Me, on New Year’s Eve: cough cough
Me: I am dying
Me: This calls for pizza.
GrubHub: Here’s somewhere you’ve never tried before. And they don’t charge a delivery fee!
Me: Do it quickly, before I perish
GrubHub: You got it. It’ll get to you around 10:00 PM.
11:00 PM
Me, on the phone: Hello pizza place. I ordered a pizza and
Store Owner: Ohhhh… oh, god.
Me: What’s the matter?
Me: Cough cough
Store Owner: I thought I took care of everyone already. Did you order through GrubHub?
Me: …Yeah
Store Owner: Fuck
Store Owner: Okay here’s the deal: My delivery driver quit halfway through their shift.
Me: what a dick
Store Owner: [Long and boring details that I don’t care about because i juST WANT PIZZA]
Store Owner: So I’m obviously gonna give you a refund, and since you were nice, and I want you to try us again, I’m gonna give you $15 off your next order.

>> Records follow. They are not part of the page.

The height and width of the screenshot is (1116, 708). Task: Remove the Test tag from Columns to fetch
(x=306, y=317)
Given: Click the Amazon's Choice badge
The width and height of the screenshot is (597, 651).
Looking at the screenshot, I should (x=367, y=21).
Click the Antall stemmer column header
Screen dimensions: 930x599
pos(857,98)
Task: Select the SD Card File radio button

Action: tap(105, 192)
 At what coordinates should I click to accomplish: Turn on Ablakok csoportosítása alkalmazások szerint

Me: I think you mistake “nice” for “lying on the floor from low blood sugar” but ok
THE NEXT DAY
Me: Okay, pizza person was cool so I’m gonna try their store again.

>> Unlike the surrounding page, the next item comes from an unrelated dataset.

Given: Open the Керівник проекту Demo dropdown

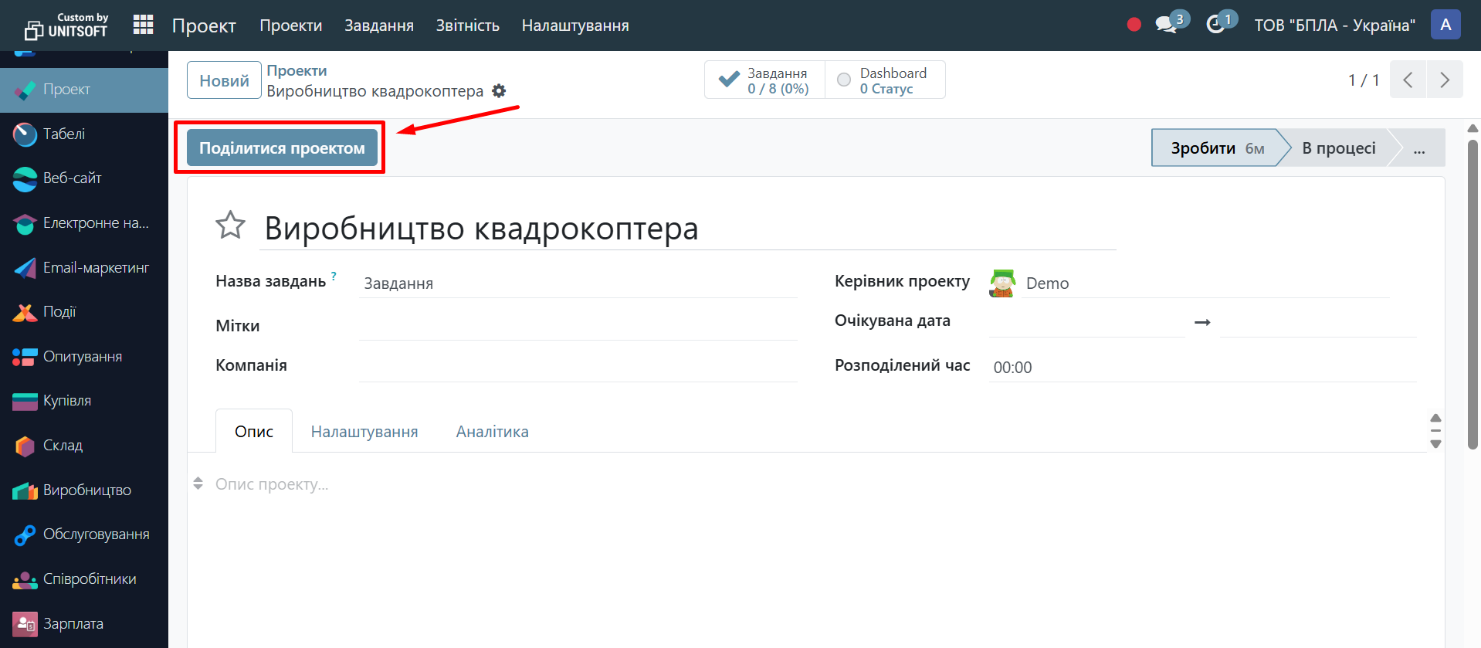Looking at the screenshot, I should 1200,283.
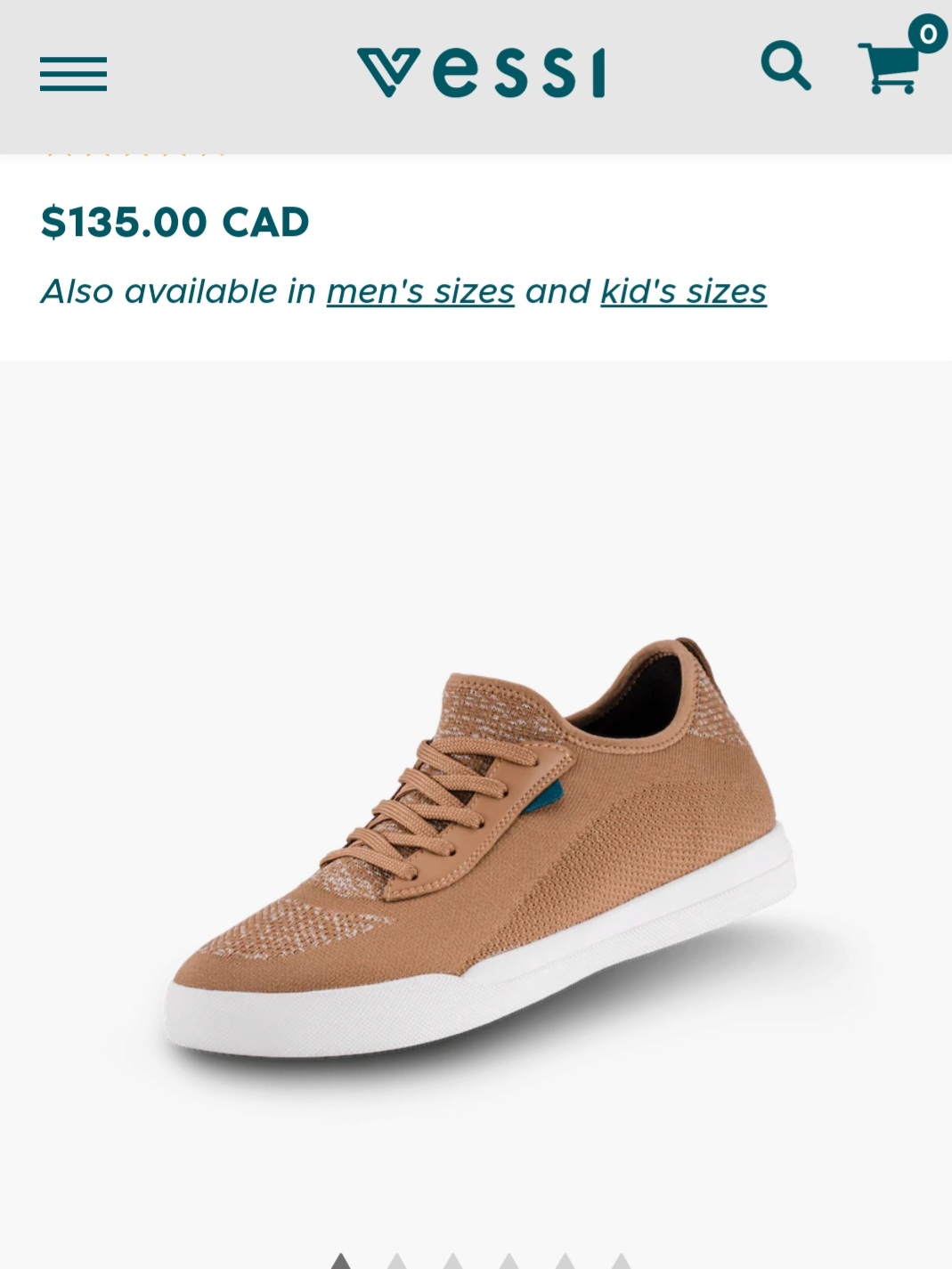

Me: Hmm. The refund went through, but the $15 didn’t come through GrubHub. Better call the store.
Not The Store Owner: Hello?
Me: Hi, I’m calling to order a pizza for delivery. I have a coupon because I ordered last night and-
Not The Store Owner: Well… you’re not gonna like this.
Me: You don’t have a driver.
Not The Store Owner: So last night, our driver quit and… [the same thing I heard already]

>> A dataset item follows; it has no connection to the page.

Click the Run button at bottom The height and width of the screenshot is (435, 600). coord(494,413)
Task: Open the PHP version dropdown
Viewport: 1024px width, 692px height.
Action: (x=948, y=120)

Me: Okay okay please stop talking I am literally dying
Not The Store Owner: Our other driver comes back tomorrow, try us then
Me, ordering pizza from somewhere I know will actually send it: I completely understand. It’s not your fault
Me, internally: But I still wanT SOME GODDAMN PIZZA
But the place I ordered from never uses enough sauce, so my pizza craving goes unfulfilled.